# Golden interacts with a gray whale off Whidbey Island



## michaeldwilson (Aug 14, 2012)




----------



## laurab18293 (Oct 6, 2021)

This video gave me anxiety! lol but the dog did look happy.


----------



## GoldenDude (Nov 5, 2016)

We named a puppy in our first litter, Whidbey, which, of course, meant nothing when he landed with a puppy raiser in NJ. 🤣🤣🤣


----------



## michaeldwilson (Aug 14, 2012)

GoldenDude said:


> We named a puppy in our first litter, Whidbey, which, of course, meant nothing when he landed with a puppy raiser in NJ. 🤣🤣🤣


Do you spend time around Whidbey Island? I've been there a couple of times. Beautiful beaches, parks, bald eagles flying overhead!


----------



## GoldenDude (Nov 5, 2016)

michaeldwilson said:


> Do you spend time around Whidbey Island? I've been there a couple of times.
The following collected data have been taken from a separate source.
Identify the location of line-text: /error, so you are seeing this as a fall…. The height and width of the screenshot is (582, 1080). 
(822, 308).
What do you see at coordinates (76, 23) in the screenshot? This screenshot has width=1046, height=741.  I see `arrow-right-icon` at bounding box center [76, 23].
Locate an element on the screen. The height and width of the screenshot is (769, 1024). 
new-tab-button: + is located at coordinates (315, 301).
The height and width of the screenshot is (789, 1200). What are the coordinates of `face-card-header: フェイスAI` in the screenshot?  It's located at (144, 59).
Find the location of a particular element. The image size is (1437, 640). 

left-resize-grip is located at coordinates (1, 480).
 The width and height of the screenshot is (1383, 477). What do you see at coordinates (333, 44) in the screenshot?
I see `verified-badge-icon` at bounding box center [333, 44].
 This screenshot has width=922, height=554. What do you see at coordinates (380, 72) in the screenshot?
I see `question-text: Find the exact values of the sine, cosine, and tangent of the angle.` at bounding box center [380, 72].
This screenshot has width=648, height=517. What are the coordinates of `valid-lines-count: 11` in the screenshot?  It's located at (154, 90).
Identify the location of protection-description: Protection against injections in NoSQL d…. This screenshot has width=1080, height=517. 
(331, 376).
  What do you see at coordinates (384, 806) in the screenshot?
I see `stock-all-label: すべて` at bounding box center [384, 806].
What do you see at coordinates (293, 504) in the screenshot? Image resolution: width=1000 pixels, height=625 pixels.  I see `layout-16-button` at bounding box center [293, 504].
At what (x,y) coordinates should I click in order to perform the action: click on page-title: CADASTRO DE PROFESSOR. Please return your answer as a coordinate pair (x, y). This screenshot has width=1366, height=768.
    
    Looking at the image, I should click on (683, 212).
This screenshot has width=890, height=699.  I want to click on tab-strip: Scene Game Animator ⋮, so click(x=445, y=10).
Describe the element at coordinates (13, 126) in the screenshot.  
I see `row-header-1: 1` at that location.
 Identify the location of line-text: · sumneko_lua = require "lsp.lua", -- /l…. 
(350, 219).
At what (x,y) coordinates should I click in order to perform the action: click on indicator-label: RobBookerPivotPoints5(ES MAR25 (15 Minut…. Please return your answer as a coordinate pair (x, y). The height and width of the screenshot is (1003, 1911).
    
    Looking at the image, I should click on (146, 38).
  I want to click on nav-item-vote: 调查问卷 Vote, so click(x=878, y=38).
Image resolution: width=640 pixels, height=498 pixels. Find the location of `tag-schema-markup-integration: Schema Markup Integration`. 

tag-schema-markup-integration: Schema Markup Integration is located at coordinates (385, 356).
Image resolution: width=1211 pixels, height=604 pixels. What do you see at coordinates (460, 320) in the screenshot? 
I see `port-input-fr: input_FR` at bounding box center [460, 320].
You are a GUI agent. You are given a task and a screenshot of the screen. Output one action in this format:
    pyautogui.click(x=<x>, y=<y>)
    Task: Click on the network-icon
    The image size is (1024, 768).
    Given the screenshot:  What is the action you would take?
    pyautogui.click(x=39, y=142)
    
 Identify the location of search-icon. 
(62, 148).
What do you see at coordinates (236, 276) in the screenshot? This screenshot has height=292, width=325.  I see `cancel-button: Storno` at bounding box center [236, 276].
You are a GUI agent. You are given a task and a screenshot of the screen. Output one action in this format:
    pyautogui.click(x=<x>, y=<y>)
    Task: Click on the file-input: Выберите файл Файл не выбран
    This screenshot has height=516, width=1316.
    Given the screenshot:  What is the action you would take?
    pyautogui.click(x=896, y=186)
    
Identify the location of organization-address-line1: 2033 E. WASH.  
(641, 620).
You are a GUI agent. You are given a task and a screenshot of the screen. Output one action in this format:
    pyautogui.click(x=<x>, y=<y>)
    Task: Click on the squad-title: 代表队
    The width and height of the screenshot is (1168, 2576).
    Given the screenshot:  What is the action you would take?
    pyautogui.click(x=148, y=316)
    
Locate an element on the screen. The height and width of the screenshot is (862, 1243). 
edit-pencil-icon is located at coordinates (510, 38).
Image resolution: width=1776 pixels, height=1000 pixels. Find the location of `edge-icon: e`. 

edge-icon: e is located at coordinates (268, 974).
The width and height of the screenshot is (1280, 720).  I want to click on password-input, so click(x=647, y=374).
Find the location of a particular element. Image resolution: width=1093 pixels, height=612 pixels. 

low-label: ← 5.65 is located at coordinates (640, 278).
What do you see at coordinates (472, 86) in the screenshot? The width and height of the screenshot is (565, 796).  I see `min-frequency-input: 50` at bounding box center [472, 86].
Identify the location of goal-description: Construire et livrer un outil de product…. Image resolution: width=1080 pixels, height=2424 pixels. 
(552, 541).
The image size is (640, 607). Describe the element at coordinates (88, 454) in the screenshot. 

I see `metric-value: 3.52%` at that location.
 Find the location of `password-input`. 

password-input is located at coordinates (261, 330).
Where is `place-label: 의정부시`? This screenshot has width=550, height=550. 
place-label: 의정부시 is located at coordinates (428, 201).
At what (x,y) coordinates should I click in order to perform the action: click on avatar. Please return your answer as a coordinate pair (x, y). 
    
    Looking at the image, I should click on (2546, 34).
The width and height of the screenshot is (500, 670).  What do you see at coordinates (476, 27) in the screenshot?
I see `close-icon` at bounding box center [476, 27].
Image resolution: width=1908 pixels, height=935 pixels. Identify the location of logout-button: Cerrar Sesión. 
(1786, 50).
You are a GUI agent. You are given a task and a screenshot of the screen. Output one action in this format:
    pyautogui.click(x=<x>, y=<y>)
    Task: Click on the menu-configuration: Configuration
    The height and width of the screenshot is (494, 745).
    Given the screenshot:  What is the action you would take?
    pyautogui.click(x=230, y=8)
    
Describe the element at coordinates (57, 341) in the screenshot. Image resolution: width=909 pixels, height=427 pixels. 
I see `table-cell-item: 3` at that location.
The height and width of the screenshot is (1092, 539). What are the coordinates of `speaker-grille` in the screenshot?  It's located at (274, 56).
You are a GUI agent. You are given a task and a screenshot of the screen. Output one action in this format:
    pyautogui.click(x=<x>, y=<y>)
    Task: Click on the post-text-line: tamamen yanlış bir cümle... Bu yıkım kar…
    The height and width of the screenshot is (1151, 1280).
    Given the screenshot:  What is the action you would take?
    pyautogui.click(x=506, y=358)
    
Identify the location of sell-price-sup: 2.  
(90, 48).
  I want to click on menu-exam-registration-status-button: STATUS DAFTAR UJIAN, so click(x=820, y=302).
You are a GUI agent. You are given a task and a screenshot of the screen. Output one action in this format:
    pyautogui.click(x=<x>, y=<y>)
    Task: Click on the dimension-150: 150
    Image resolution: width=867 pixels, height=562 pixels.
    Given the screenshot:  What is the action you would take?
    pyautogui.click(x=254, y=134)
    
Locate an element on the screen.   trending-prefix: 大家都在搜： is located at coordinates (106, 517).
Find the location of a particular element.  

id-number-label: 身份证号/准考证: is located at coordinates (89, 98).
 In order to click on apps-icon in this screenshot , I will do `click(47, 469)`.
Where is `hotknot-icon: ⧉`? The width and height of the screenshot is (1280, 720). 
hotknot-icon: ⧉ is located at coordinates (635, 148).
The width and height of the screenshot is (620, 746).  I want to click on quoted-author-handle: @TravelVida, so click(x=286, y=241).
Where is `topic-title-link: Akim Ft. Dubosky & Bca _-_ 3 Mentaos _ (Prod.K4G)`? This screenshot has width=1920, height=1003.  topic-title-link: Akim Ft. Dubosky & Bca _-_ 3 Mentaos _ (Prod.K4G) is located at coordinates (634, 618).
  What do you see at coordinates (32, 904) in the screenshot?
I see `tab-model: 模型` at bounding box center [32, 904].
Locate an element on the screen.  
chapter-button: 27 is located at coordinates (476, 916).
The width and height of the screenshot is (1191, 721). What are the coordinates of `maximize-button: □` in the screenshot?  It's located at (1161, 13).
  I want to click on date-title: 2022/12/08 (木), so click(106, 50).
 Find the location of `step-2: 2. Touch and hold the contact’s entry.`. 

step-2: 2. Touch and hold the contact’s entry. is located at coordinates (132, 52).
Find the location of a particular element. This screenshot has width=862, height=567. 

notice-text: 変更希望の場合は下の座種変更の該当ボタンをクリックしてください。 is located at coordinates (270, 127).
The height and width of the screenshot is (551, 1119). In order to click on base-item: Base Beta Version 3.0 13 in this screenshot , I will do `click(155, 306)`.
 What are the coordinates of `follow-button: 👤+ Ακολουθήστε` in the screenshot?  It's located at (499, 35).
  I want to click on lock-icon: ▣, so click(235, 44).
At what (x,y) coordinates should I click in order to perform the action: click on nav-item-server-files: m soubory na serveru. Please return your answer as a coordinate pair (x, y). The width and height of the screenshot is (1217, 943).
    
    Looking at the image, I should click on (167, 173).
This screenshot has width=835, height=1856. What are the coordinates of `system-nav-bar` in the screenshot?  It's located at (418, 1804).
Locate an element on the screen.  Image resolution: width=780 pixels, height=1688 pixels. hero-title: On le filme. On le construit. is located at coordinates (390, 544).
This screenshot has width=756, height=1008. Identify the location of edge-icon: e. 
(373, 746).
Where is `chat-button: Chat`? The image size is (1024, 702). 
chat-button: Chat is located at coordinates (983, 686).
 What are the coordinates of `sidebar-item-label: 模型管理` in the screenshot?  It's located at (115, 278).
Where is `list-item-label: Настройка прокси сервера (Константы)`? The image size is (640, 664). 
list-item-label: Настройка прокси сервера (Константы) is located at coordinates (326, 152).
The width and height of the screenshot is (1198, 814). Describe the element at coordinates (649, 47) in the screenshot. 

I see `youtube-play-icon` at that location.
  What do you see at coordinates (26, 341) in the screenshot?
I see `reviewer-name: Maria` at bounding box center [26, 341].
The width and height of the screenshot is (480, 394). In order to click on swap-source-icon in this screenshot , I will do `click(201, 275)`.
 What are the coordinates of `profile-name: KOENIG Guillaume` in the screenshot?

Beautiful beaches, parks, bald eagles flying overhead!


I do. It's a really nice area.


----------



## JDandBigAm (Aug 25, 2008)

I remember Jonah going in to the water with an otter around the beach at Hansville, WA across from Whidbey and I was pretty anxious about that. Thank goodness he came when I called!


----------